Droit

La communication en période électorale

Le saviez-vous ?

En période préélectorale et électorale, les élus, qu’ils soient candidats ou non, ont souvent le besoin naturel de s’exprimer davantage. C’est en effet une période où les citoyens sont plus attentifs au bilan et aux actions de la municipalité. Mais pour garantir l’égalité des chances de chaque candidat au scrutin, les élus doivent respecter un certain nombre d’obligations en matière de communication.

S’ils portent atteinte aux règles relatives à la communication en période préélectorale, ou aux normes plus générales comme la loi sur la liberté de la presse, ils prennent le risque de voir leurs « adversaires » estimer que l’élu-candidat tire un avantage de sa fonction et porter leurs griefs devant le juge…

Ce qui peut arriver…

  • Une radio locale gérée par une association met à disposition d’un candidat un temps d’antenne quotidien au cours duquel sont diffusées des émissions destinées à favoriser l’élection de la liste qu’il anime. Cette mise à disposition constitue, compte tenu du contenu des émissions, une violation de l’article L.52-1 al 1er du Code électoral. (CE, 7 mai 1993, « Élections régionales de la Réunion »).

* QUESTIONS
a - Répondez à ces questions à partir du texte sur la communication en période électorale :
(i) À quoi les citoyens sont-ils plus attentifs pendant cette période ?
(ii) Dans quel but les élus doivent-ils respecter des obligations en matière de communication ?
(iii) Quel article du Code électoral la radio locale a-t-elle violé dans l'exemple donné ?
b - Traduisez en anglais cette phrase du texte sur la communication en période électorale : « C'est en effet une période où les citoyens sont plus attentifs au bilan et aux actions de la municipalité. »
c - Poursuivez le texte sur la communication en période électorale à partir de la fin du passage.

* Lignes du jeu de données
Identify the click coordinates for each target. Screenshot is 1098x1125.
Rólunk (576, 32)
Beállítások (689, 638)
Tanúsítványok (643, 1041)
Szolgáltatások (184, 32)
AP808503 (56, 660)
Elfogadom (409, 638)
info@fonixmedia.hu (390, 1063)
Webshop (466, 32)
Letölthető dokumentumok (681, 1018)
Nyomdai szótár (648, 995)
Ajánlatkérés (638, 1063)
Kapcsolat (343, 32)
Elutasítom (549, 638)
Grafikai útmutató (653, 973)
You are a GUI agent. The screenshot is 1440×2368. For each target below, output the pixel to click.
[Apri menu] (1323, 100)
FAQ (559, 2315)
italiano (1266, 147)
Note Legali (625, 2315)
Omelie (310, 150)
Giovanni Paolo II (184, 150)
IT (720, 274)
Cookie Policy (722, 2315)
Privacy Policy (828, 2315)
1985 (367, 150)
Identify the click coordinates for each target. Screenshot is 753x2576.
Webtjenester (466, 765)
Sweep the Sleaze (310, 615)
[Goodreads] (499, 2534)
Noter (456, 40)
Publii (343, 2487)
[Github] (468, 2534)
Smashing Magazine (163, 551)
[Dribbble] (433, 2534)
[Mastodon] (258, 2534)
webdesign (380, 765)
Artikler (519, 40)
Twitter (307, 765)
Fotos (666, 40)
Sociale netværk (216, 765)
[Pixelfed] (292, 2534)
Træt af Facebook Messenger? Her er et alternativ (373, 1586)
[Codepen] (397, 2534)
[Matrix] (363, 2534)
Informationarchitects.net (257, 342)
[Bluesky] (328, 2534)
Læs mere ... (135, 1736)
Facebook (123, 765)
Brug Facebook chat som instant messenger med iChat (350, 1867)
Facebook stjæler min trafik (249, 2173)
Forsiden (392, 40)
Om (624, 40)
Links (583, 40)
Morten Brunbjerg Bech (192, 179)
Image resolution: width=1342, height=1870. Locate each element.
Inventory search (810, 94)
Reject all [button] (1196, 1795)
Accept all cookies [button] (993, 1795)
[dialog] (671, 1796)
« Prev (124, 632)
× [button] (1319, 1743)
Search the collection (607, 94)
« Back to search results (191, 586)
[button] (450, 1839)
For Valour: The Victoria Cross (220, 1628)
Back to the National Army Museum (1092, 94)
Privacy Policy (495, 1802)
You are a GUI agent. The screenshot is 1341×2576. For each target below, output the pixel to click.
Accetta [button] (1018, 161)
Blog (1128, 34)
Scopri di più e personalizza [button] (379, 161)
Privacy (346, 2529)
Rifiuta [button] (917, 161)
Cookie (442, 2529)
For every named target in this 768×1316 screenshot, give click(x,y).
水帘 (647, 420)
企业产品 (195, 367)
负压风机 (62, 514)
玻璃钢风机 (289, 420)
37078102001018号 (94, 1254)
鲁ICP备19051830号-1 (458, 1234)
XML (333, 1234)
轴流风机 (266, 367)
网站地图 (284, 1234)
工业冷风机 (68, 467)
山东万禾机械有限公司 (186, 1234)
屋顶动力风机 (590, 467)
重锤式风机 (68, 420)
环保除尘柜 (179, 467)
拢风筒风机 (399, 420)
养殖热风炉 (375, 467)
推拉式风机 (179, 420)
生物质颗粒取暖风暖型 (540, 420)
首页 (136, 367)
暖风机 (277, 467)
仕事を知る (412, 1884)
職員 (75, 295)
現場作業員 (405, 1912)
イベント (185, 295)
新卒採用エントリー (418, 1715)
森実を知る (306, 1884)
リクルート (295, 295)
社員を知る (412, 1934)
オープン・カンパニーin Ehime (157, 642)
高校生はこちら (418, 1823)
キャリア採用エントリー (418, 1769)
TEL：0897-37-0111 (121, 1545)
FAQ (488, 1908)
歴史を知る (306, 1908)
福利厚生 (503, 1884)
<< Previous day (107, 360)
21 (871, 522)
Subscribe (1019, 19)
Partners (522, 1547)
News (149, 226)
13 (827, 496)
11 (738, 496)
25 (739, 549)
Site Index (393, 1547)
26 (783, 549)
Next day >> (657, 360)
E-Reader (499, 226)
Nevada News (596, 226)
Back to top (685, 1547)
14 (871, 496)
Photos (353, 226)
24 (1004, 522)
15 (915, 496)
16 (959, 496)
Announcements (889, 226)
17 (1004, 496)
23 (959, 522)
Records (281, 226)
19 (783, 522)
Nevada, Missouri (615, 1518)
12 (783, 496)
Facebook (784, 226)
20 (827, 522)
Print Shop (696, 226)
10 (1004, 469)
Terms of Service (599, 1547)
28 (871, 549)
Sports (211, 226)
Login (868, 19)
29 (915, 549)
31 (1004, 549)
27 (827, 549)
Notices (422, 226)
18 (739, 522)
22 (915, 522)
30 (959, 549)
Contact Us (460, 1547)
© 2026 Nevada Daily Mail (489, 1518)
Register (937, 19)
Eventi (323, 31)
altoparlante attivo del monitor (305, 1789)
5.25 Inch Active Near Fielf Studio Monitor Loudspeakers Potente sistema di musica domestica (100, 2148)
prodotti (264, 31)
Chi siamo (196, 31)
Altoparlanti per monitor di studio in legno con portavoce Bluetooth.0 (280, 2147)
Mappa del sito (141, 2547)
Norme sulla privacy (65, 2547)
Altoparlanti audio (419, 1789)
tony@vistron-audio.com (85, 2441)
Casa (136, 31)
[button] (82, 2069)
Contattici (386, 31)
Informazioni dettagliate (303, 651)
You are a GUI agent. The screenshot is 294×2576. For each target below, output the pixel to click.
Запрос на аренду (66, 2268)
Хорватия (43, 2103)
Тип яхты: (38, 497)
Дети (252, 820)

* RÉPONSES PAR POINT
a -
(i) Au bilan et aux actions de la municipalité.
(ii) Pour garantir l'égalité des chances de chaque candidat au scrutin.
(iii) L'article L.52-1 al 1er du Code électoral.

b - It is indeed a period when citizens pay closer attention to the record and actions of the municipality.

c -
  • Le financement par la commune d’un bulletin mensuel dont les numéros comportent des éléments de propagande en faveur du maire sortant peut entrainer le rejet du compte de campagne du candidat concerné (CE, 15 janvier 1997, « Élections municipales de Villeurbanne »).
  • L’impression et la distribution, par un candidat, aux frais de la commune, de cartes de vœux indiquant sa qualité de candidat constitue une violation de l’article L-52-8 al 2 du Code électoral (TA Paris, 10 octobre 2001, « M. Muzeau, el. Municipale de Clichy »).
  • L’inauguration d’une bibliothèque municipale en présence d’un ministre, deux ou trois mois avant l’élection et près d’un an et demi après son ouverture au public constitue une violation de l’article L.52-1 al 2 du Code électoral (CE, 7 mai 1997, « Élections municipales de Morhange »).